When we consider the attitudes I experienced as did Sam, it is clear that we have a very different attitude in this country! For several years there has been an “incentive” from USDA to pay farmers to have a buffer strip between field and waterways. The purpose of the buffer strip is to prevent erosion and filter out much of the fertilizer and chemicals running off of conventional corn and soybean fields so they do not pollute our waterways. What a great idea! Farmers can be paid extra to plant that buffer to pollinator, bird and wildlife habitat! Another great idea! But very few, only the “do the right thing” farmers, are taking advantage of this incentive.
|Portion of our tool room,|
organized with Dutch influence.
But there are some positive examples of attitude in this country as well. Take our neighboring state of Minnesota as an example. They have made it a regulation to put in buffer strips with cash incentives for farmers. Despite the fact that the major farm organization who also sells ag chemicals and has massive lobbyists says, “You cannot tell us how to farm ‘our’ land,” Minnesota seems to have decided it’s “the right thing to do” and made it a law.
The USDA has a program called SARE (Sustainable Agriculture Research & Education) that is part of the USDA’s National Institute of Food and Agriculture.

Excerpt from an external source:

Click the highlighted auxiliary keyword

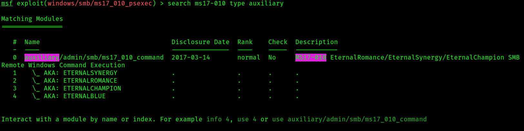pos(42,58)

The purpose of this program is to help advance farming systems that are profitable, environmentally sound and good for communities by providing education grants as well as conducting research and conducting outreach designed to improve agricultural systems. In their recent Summer 2017 newsletter they featured several different grant recipients that have gone on to produce positive results in their community. In one example, a grant was used to help connect Michigan beef producers, local processors, distributors, and retailers in the Traverse City area in order to meet the Traverse city’s goal to source 20% of their food within a 100-mile radius by 2020. As a result of this funding, beef producers have been trained in pasture-based grazing systems for raising beef cattle and they are seeing positive results in both the quality of the products they are producing as well as improving their land and quality of life.”

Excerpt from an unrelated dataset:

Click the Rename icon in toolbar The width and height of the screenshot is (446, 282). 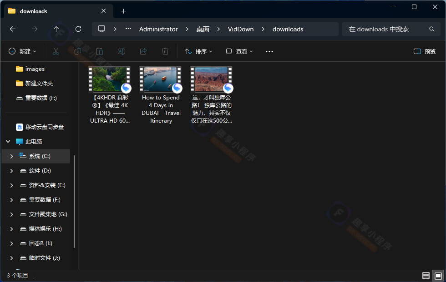point(122,52)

|Our Red Angus Cattle enjoying time grazing in their paddock!|
The further we go in these discussions, the complexity of our tangled food system and our understanding of it starts to unravel. The individual attitudes of farmers, consumers, politicians, biotech advocates, etc are shaping our food system now and into the future. In my next article, I’d like to explore more of the issues pertaining to this concept of “Feeding the World.” I”ll share some of my own thoughts as well as those posed by Food First, a non-profit organization that researches, defends and develops policy related to food issues including food justice, food sovereignty , and food democracy. In one of their recent newsletters they posed this question: “Can we feed the world without destroying it?” In closing, I continue to encourage you to consider your place in shaping our food system for the future and welcome your thoughts and input into this conversation.